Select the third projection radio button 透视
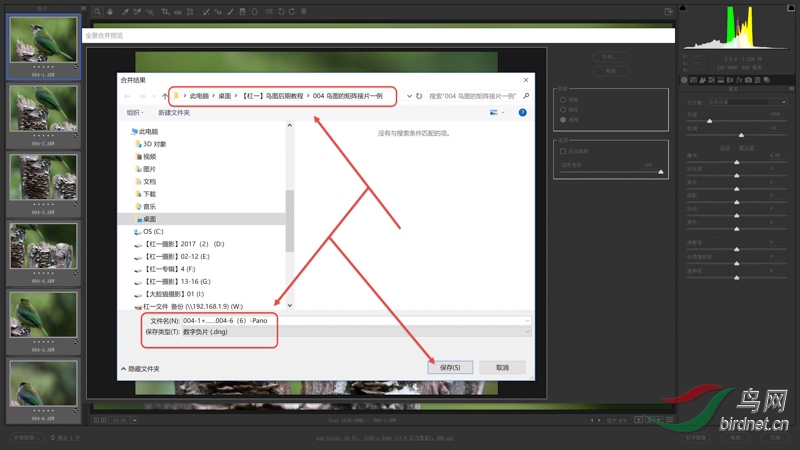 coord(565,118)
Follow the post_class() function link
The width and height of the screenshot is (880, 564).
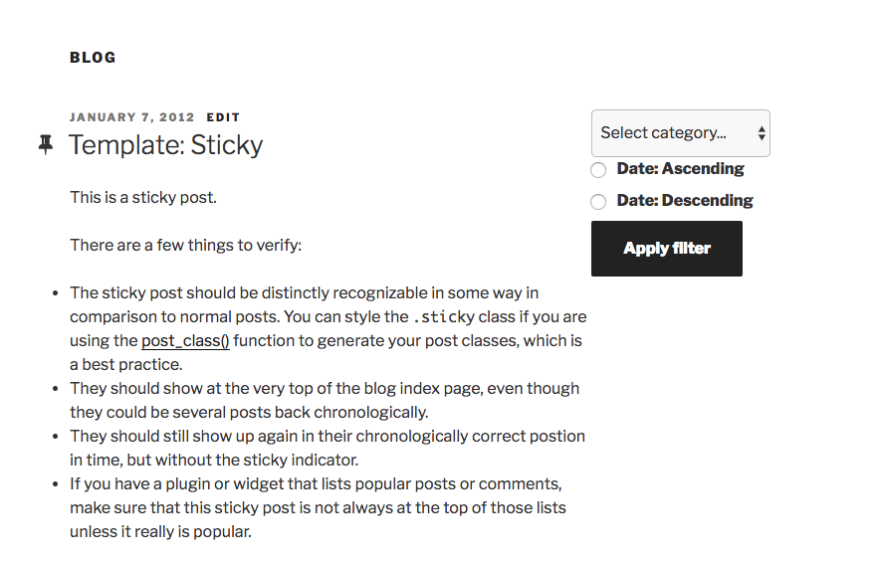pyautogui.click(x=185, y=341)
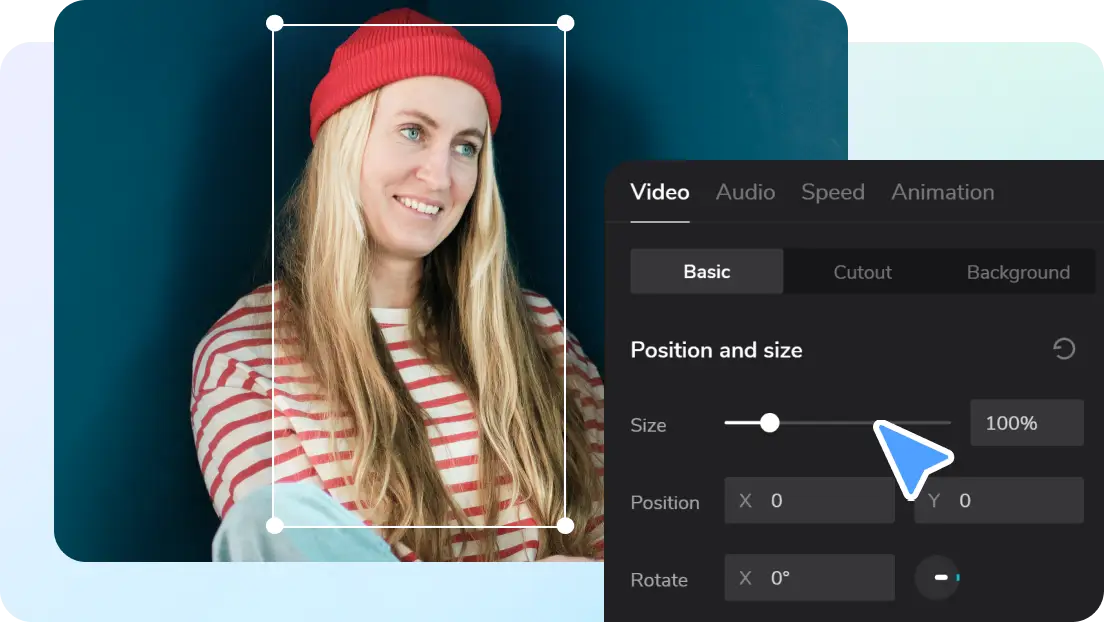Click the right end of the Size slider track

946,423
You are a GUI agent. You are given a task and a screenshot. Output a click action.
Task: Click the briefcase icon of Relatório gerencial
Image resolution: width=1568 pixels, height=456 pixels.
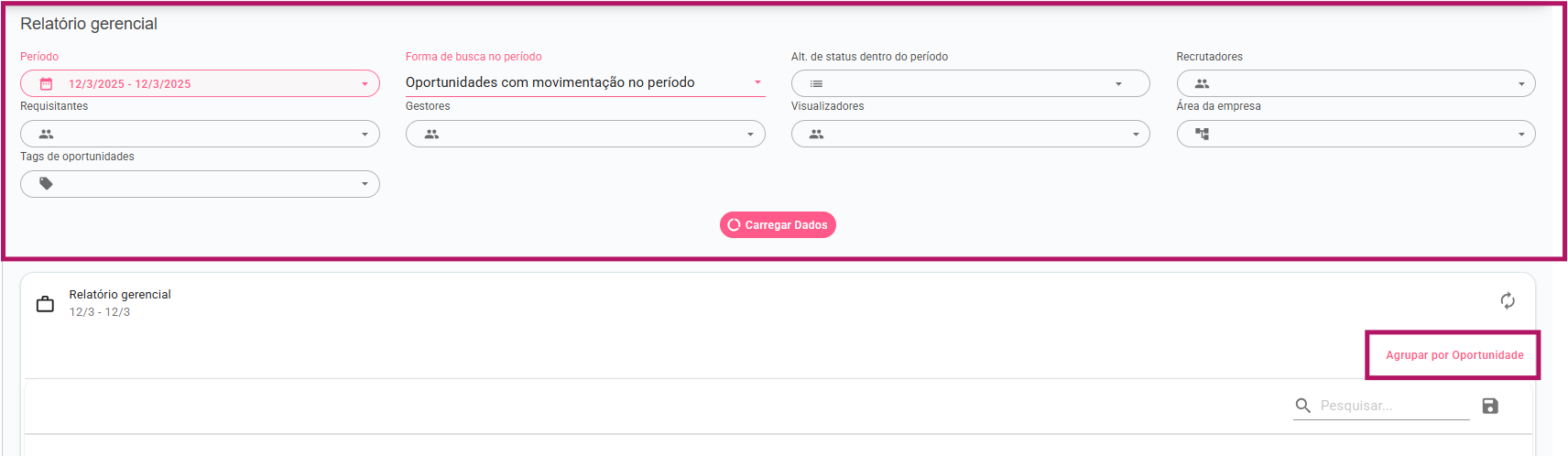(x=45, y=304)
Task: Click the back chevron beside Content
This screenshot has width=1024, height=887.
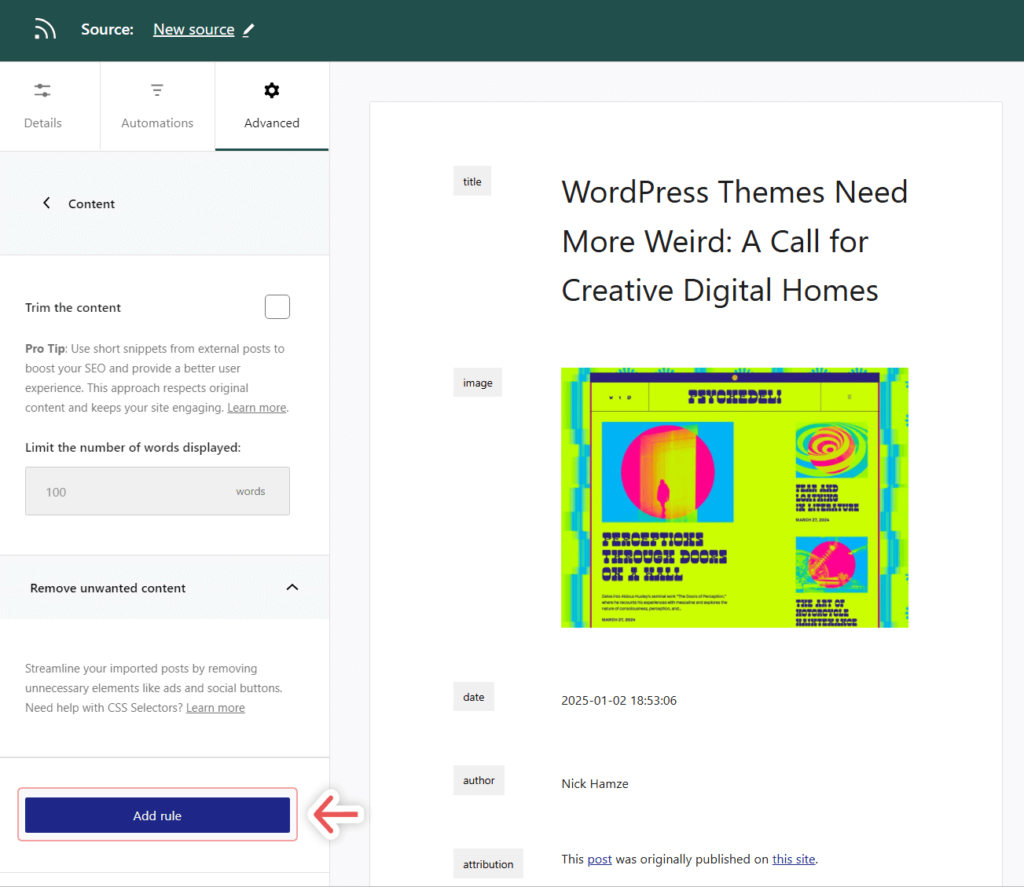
::::
## Goal
Can you print all of the data above word for word, leaving out the pictures?

## Finished answer
Select the third projection radio button 透视
 coord(565,118)
Follow the post_class() function link
The width and height of the screenshot is (880, 564).
pyautogui.click(x=185, y=341)
Click the right end of the Size slider track

946,423
You are a GUI agent. You are given a task and a screenshot. Output a click action.
Task: Click the briefcase icon of Relatório gerencial
Image resolution: width=1568 pixels, height=456 pixels.
(x=45, y=304)
Task: Click the back chevron beside Content
This screenshot has width=1024, height=887.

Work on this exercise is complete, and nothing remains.